Ainsi, la maladie d’Alzheimer « véhiculerait les peurs et les angoisses du temps présent, la mort, la vulnérabilité, la dépendance mais aussi l’incomplétude et l’incertitude de nos savoirs », écrit sur son blog Léo Coutellec, chercheur et enseignant en philosophie des sciences et des techniques à l’INSA (Institut national des sciences appliquées) de Lyon. « Selon Fabrice Gzil, cette métaphorisation de la maladie d’Alzheimer, dont l’un des travers est la sur-détermination de ses impacts, est problématique. Elle implique une vision alarmiste de la maladie qu’il faudrait éradiquer car elle renverrait à une anomalie de l’humanité. Et, en même temps, tel est le paradoxe, il ne faut pas minimiser ni la particularité ni l’ampleur de cette maladie. » Fabrice Gzil s’interroge : “comment sensibiliser aux difficultés rencontrées par les personnes malades et leur entourage, sans dépeindre comme n’étant plus une vie, ou comme n’étant plus une vie digne d’être vécue, le fait de vivre avec la maladie d’Alzheimer ?” » Jean-Yves Nau ajoute : « Fabrice Gzil nous dit que la principale métaphore est celle qui transforme ces malades en zombies, en morts-vivants. Ce sont des sous-personnes sans nom propre dont Haïti et le cinéma nous ont montré à quel point nous devions avoir peur. C’est une affaire collective, une épidémie, un tsunami, un raz-de-marée qui risque de détruire l’intégrité de notre communauté économique. On déclare médiatiquement la guerre, on bâtit des plans, on se prémunit en parole autant qu’on peut le faire face à l’impensable » : « qu’attendre de ces malades qui n’ont ni de nom commun (à quand “alzheimeriens” ?) ni de conscience d’eux-mêmes ? Bientôt, ils rejoindront, dans l’impensable collectif, le végétal légumier des comateux au long cours. Le moment sera-t-il alors venu qui verra des lois dire que l’alimentation est une thérapeutique et que l’acharnement thérapeutique est interdit ? En ce pré-printemps de l’année 2014, ce pas irréversible est sans doute moins éloigné qu’on pourrait le penser. Le petit ouvrage de Fabrice Gzil pourrait être de nature à retarder cette échéance », conclut Jean-Yves Nau.

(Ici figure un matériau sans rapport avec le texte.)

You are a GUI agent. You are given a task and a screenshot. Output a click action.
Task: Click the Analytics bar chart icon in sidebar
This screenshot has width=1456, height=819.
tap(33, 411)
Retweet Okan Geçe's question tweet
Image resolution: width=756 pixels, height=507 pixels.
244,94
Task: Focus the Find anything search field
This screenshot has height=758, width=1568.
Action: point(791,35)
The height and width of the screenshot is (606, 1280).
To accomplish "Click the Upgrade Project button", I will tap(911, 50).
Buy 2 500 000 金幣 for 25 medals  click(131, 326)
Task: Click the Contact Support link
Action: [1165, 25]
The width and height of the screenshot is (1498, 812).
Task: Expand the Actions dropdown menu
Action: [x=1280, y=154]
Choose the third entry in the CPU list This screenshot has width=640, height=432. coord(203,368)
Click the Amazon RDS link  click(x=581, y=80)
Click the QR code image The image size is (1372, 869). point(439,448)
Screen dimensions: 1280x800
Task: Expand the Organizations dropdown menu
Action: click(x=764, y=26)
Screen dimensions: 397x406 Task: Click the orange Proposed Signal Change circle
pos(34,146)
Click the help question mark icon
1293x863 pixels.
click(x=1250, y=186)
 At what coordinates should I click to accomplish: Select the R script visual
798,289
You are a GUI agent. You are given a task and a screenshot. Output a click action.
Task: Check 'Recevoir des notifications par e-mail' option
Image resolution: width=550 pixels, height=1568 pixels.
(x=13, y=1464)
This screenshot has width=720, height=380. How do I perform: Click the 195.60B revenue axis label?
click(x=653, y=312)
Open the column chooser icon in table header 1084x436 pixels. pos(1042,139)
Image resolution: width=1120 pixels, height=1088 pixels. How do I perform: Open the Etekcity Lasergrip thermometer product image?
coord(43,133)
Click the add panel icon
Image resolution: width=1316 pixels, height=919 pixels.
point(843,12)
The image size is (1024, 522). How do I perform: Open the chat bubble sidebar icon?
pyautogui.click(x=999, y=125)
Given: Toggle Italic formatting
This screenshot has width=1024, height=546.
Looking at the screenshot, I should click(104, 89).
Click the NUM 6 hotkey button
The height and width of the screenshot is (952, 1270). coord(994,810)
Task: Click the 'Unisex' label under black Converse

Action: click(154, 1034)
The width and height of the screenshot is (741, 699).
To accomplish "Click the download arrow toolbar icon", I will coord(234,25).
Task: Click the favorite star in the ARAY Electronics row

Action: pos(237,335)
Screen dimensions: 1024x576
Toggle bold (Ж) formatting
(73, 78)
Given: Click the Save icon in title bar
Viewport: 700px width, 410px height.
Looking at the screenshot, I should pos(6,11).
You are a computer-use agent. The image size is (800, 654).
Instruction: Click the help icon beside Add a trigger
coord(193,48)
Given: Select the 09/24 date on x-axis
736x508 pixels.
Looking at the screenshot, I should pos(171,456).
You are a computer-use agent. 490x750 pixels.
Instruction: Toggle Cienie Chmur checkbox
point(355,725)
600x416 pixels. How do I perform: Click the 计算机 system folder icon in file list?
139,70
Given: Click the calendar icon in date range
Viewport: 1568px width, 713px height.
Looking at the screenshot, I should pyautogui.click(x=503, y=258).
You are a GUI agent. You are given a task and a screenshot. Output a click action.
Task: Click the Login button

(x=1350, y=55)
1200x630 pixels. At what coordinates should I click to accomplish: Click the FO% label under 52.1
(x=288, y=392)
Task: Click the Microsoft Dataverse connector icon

Nau JY. Alzheimer, une maladie bientôt mythique. Rev Med Suisse 2014 ; 10:628-629. Mars 2014. http://rms.medhyg.ch/numero-421-page-628.htm (texte intégral).
http://leocoutellec.wordpress.com/2014/03/18/cr-la-maladie-du-temps-sur-la-maladie-dalzheimer/, 18 mars 2014.
Gzil F. La maladie du temps. Sur la maladie d’Alzheimer. Paris : Presses universitaires de France, 5 mars 2014. 72 p. ISBN 978-2-13-062143-0.
www.puf.com/Autres_Collections:La_maladie_du_temps._Sur_la_maladie_d’Alzheimer.